··· RECORDS PROVIDED ···

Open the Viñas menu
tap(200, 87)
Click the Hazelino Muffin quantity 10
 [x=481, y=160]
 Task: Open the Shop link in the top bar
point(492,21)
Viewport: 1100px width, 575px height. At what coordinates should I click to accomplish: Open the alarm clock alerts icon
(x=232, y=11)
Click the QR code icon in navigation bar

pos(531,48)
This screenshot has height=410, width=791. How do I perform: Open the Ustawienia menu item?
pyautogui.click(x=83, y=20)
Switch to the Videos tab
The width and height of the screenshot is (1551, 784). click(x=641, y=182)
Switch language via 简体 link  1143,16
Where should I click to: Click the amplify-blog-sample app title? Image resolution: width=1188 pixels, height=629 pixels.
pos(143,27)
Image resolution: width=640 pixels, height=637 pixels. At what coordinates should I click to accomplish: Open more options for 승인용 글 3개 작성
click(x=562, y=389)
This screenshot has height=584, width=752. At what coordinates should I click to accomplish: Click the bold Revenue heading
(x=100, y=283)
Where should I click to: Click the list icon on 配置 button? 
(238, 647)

···

YOUR TASK:
Repeat exactly the lines of the records from the one containing "Where should I click to: Click the amplify-blog-sample" to the last, and include no line outside that stretch.

RESPONSE BOX:
Where should I click to: Click the amplify-blog-sample app title? Image resolution: width=1188 pixels, height=629 pixels.
pos(143,27)
Image resolution: width=640 pixels, height=637 pixels. At what coordinates should I click to accomplish: Open more options for 승인용 글 3개 작성
click(x=562, y=389)
This screenshot has height=584, width=752. At what coordinates should I click to accomplish: Click the bold Revenue heading
(x=100, y=283)
Where should I click to: Click the list icon on 配置 button? 
(238, 647)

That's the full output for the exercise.